Ti springs also change(fatigue) a lot less with use....not using one but the day is coming


----------



## frorider (Apr 2, 2005)

Note that depending on the manufacturer, the actual weight of various steel springs varies, as does the weight of various Ti springs. 

in exchanging ti springs for the stock steel spring on various bikes, the actual weight saved (same stroke, same ID, same stiffness) has varied from as little as 60 g to as much as 220 g.


----------



## mtbnozpikr (Sep 1, 2008)

Whether or not a titanium spring is worth it is totally subjective. I asked the same question this past summer and ended up going for one in the end. You might find this useful: http://forums.mtbr.com/downhill-freeride/titanium-spring-dhx-rc4-712990.html.


----------



## mzorich (Mar 13, 2011)

mtbnozpikr said:


> Whether or not a titanium spring is worth it is totally subjective. I asked the same question this past summer and ended up going for one in the end. You might find this useful: http://forums.mtbr.com/downhill-freeride/titanium-spring-dhx-rc4-712990.html.


did you end up noticing anything different with how the back end felt.


----------



## IntenseMack10 (May 16, 2006)

Despite what many say, you cannot tell a difference in the actuation of the suspension / shock due to the ti spring alone. 

It all comes down to the weight savings on the bike as a whole. The main thing here is that unlike other areas on the bike where you try to save weight, there is no downside to a ti spring aside from cost. Its not like a lighter wheelset thats maybe not as strong. And you can save half a pound over a steel spring.

So, just determine if the cost to weight saving is worth it to you.

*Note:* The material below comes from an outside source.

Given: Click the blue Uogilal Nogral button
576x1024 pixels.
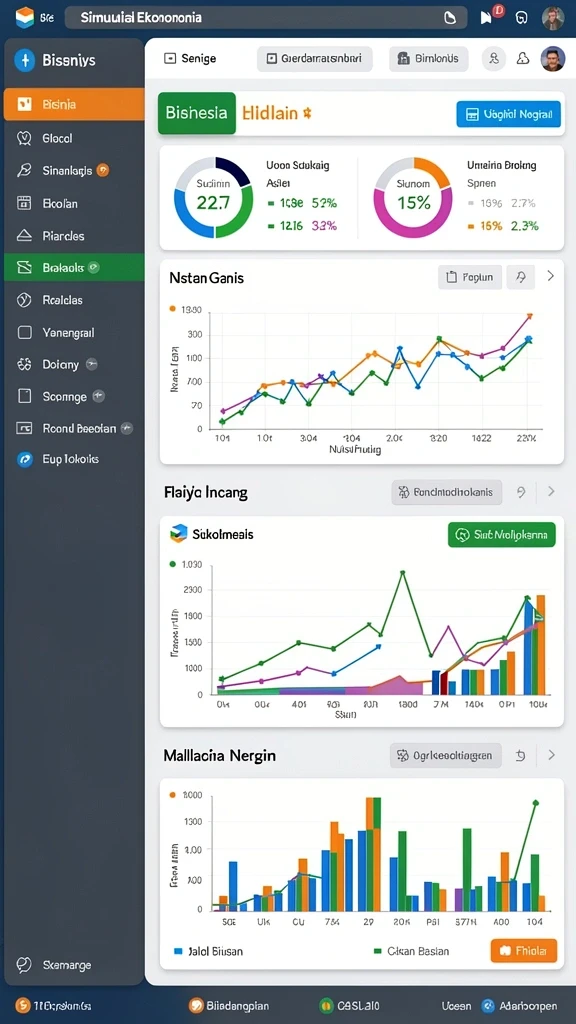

I run ti springs on my coil sprung bikes (DH), so it is worth it to me.


----------



## mtbnozpikr (Sep 1, 2008)

mzorich said:


> did you end up noticing anything different with how the back end felt.


Nope, not really. You're going to feel more from the way you tune your shock than from the material your spring is made out of.


----------



## stuffshredman (Jan 23, 2007)

Ti springs are all about weight savings and sex appeal.

I run Ti on my Uzzi.

I'm slim and sexy.
:ihih: grrrr


----------



## SHIVER ME TIMBERS (Jan 12, 2004)

stuffshredman said:


> Ti springs are all about weight savings and sex appeal.
> 
> I run Ti on my Uzzi.
> 
> ...


I am bringing sexy back


----------



## Lelandjt (Feb 22, 2008)

mzorich said:


> Are Ti springs worth it?


Only after you've settled on the correct spring rate. It would suck to spend all that loot only to decide it's the wrong stiffness. Ti springs are sometimes available in smaller increments than steel which is helpful if a 400 feels too soft and a 450 too stiff.


----------



## tmarkos (Jan 18, 2008)

I'd go ti if I found a spring for cheap, like $100. Ain't paying $250.


----------



## mtbnozpikr (Sep 1, 2008)

tmarkos said:


> I'd go ti if I found a spring for cheap, like $100. Ain't paying $250.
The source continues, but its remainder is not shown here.